* [WHAT YOU WILL DO]:
For the entries below, repeat exactly each line starting with the one that contains "Viewport: 921px width, 599px" and going on through the one that contains "Viewport: 995px width, 684px height.", and no others.

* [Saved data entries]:
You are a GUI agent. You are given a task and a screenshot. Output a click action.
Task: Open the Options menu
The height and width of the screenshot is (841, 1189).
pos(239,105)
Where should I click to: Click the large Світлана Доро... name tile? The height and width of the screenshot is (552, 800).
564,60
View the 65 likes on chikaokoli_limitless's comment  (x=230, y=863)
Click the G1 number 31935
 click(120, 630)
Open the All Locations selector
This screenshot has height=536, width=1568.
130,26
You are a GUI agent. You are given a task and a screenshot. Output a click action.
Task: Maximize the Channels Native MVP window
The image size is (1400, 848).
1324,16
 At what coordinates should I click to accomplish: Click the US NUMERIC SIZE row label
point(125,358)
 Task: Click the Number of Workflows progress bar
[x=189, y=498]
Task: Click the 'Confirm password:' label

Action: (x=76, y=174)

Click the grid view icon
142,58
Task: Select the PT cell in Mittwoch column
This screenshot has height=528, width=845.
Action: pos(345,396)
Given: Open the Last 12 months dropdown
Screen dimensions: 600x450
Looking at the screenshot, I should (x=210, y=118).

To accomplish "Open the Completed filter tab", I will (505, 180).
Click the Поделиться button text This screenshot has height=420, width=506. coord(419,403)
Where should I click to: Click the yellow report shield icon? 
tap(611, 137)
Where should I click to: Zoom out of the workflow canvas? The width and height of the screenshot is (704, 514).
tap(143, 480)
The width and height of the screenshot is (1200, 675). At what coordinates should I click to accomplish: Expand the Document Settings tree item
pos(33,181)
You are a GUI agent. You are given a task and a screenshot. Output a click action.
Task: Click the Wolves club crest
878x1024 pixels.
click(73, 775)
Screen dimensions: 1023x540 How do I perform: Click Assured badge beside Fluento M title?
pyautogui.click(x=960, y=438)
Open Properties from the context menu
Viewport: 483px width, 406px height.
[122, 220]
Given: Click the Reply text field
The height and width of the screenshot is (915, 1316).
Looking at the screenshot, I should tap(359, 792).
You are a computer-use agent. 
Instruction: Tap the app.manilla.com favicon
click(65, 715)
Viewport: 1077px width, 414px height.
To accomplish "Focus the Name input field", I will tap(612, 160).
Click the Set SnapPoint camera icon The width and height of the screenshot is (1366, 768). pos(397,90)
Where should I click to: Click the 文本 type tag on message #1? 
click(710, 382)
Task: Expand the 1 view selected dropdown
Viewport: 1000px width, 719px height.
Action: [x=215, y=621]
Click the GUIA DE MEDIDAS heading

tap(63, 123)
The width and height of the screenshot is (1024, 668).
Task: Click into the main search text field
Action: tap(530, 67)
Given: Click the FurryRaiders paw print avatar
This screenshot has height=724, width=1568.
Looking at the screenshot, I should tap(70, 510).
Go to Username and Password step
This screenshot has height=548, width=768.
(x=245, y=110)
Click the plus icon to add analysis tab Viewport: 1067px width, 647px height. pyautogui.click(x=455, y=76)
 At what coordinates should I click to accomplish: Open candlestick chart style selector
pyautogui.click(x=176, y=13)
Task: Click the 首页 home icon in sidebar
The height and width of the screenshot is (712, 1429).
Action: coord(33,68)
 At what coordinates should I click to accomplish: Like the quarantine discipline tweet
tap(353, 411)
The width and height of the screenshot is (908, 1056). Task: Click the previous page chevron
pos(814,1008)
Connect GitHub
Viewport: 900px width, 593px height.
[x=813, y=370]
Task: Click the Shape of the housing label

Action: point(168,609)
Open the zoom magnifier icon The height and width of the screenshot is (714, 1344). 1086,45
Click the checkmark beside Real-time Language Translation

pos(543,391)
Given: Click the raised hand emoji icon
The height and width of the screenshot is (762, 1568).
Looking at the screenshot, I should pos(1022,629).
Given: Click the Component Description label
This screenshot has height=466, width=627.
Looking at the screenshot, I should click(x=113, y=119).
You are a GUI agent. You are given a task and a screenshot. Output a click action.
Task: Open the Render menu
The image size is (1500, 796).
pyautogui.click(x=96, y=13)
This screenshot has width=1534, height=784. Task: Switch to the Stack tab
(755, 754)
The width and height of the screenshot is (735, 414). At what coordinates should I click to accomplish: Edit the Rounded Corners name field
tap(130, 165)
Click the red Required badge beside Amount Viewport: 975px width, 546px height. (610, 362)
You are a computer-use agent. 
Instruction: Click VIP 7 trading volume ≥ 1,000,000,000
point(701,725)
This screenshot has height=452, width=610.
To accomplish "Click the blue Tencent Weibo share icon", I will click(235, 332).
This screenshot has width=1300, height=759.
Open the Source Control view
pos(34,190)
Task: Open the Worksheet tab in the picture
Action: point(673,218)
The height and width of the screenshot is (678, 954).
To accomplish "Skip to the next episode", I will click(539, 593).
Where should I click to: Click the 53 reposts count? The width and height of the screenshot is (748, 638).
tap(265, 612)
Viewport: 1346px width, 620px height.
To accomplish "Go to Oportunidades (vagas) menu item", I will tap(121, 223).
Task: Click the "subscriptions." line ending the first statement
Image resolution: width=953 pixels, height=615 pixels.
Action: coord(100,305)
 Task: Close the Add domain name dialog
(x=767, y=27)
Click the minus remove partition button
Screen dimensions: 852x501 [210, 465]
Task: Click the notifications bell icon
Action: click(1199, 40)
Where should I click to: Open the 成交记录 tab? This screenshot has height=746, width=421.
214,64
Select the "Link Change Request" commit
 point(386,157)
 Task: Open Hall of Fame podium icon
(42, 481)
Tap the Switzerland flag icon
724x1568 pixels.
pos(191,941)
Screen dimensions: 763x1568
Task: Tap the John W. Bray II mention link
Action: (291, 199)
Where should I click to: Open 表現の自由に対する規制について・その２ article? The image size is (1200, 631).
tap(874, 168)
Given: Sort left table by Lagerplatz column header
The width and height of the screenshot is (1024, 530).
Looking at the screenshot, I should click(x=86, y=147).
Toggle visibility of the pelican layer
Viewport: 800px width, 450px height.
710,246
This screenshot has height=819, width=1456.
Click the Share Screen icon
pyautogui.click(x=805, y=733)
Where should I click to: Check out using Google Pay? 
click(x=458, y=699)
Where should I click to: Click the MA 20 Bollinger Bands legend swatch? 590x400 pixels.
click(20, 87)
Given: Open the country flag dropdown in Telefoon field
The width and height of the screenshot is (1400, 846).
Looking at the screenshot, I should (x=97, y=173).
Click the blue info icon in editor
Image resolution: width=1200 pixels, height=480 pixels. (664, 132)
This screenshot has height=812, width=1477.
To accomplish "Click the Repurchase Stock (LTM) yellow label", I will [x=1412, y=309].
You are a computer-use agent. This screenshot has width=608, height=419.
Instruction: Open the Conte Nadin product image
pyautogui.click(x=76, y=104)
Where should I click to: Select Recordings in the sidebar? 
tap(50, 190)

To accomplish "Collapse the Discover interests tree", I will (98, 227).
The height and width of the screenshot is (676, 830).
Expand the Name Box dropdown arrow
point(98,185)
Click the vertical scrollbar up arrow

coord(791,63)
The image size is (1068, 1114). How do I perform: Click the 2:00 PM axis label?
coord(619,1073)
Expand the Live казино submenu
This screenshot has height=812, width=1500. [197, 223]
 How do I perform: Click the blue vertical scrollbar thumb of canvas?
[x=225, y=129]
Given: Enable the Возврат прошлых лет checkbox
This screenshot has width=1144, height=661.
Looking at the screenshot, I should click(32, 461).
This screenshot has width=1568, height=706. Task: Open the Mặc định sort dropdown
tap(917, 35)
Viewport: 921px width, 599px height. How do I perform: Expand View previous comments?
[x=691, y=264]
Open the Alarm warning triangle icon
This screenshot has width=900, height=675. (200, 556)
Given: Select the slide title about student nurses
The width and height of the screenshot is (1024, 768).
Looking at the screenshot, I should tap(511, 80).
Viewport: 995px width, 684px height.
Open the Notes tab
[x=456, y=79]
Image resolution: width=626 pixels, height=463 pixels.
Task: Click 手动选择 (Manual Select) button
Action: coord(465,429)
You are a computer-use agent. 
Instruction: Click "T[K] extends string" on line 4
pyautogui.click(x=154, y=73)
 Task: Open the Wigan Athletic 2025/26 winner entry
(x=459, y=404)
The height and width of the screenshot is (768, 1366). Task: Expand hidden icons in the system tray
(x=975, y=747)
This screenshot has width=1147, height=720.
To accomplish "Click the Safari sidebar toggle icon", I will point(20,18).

* [TASK RESULT]:
Viewport: 921px width, 599px height. How do I perform: Expand View previous comments?
[x=691, y=264]
Open the Alarm warning triangle icon
This screenshot has width=900, height=675. (200, 556)
Given: Select the slide title about student nurses
The width and height of the screenshot is (1024, 768).
Looking at the screenshot, I should tap(511, 80).
Viewport: 995px width, 684px height.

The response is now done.